I am unable to verify my image. Please help?
Optimal Joy
I have downloaded my images and keys. Also got the master signing key.
user Downloads # wget https://mirrors.kernel.org/qubes/iso/Qubes-R3.2-x86_64.iso && wget https://keys.qubes-os.org/keys/qubes-release-3-signing-key.asc && wget https://mirrors.kernel.org/qubes/iso/Qubes-R3.2-x86_64.iso.asc
...
snip
...
I have these files now in my ~/Downloads directory:
-rw-r--r-- 1 elliot elliot 1.6K Jan 25 11:21 qubes-master-signing-key.asc
-rw-r--r-- 1 root root 819 Sep 20 2016 Qubes-R3.2-x86_64.iso.asc
-rw-r--r-- 1 root root 4.0G Sep 20 2016 Qubes-R3.2-x86_64.iso
-rw-r--r-- 1 root root 2.4K Nov 19 2014 qubes-release-3-signing-key.asc
I tried this command earlier to fetch the qubes-master key,
~/Downloads $ gpg2 --fetch-keys https://keys.qubes-os.org/keys/qubes-master-signing-key.asc
gpg: requesting key from 'https://keys.qubes-os.org/keys/qubes-master-signing-key.asc'
gpg: WARNING: unable to fetch URI https://keys.qubes-os.org/keys/qubes-master-signing-key.asc: General error
Since it wasn't working, I manually downloaded the file from the Qubes site, however I am afraid that I only have the file, but have not imported the public key.
When trying to verify the iso, I get the following error:
Downloads # gpg2 --verify Qubes-R3.2-x86_64.iso.asc Qubes-R3.2-x86_64.iso
gpg: Signature made Tue 20 Sep 2016 10:33:37 AM PDT using RSA key ID 03FA5082
gpg: Can't check signature: No public key
How can I download/get my Public Key manually?

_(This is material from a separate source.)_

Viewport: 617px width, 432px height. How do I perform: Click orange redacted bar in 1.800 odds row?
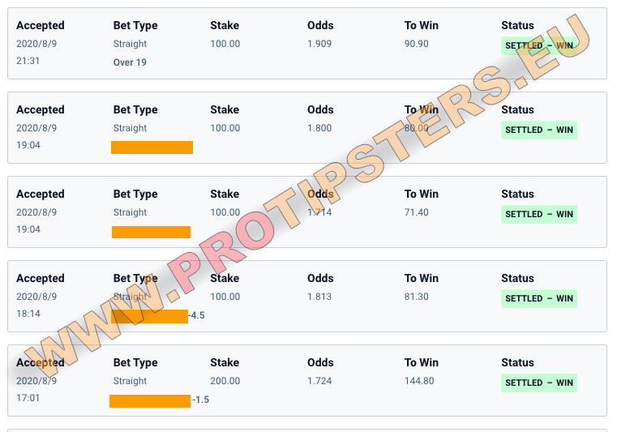tap(152, 148)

Or what could be wrong with my fetch?
Help, thanks!
Chris Laprise
$ gpg2 --import qubes-master-signing-key.asc
$ gpg2 --import qubes-release-3-signing-key.asc
Then use --edit-key to set trust level to 4 on master key:
$ gpg2 --edit-key 36879494
gpg> trust
gpg> save
Then check that master<>release signatures are valid:
$ gpg2 --check-sigs
You'll see the release key as "uid ... Qubes OS Release 3 Signing Key"
and directly underneath a line like:
"sig! DDFA1A3E36879494 2017-03-08 Qubes Master Signing Key"
After all of this, the thing that validates the Signing key is "sig!".
It shows the Release key has been signed by the Master key and "!" means
the signature is valid.
At this point, if you have taken care to verify the Master key by
retrieving it or viewing its fingerprint through other channels, then
your keys are all set. (Some people skip most of this and only import
the Singing key and verify its fingerprint, but I digress.)
You can now do the --verify step.
--
Chris Laprise, tas...@posteo.net
https://github.com/tasket
https://twitter.com/ttaskett
PGP: BEE2 20C5 356E 764A 73EB 4AB3 1DC4 D106 F07F 1886
Optimal Joy
> If you have the key files on disk, use --import:
> $ gpg2 --import qubes-master-signing-key.asc
> $ gpg2 --import qubes-release-3-signing-key.asc
>
> Then use --edit-key to set trust level to 4 on master key:
> $ gpg2 --edit-key 36879494
> gpg> trust
> gpg> save
>
> Then check that master<>release signatures are valid:
> $ gpg2 --check-sigs
>
> You'll see the release key as "uid ... Qubes OS Release 3 Signing Key"
> and directly underneath a line like:
> "sig! DDFA1A3E36879494 2017-03-08 Qubes Master Signing Key"
>
> After all of this, the thing that validates the Signing key is "sig!".
> It shows the Release key has been signed by the Master key and "!" means
> the signature is valid.
>
> At this point, if you have taken care to verify the Master key by
> retrieving it or viewing its fingerprint through other channels, then
> your keys are all set. (Some people skip most of this and only import
> the Singing key and verify its fingerprint, but I digress.)
>
> You can now do the --verify step.
Thank you Chris (and sorry for the late response). I was able to verify my image.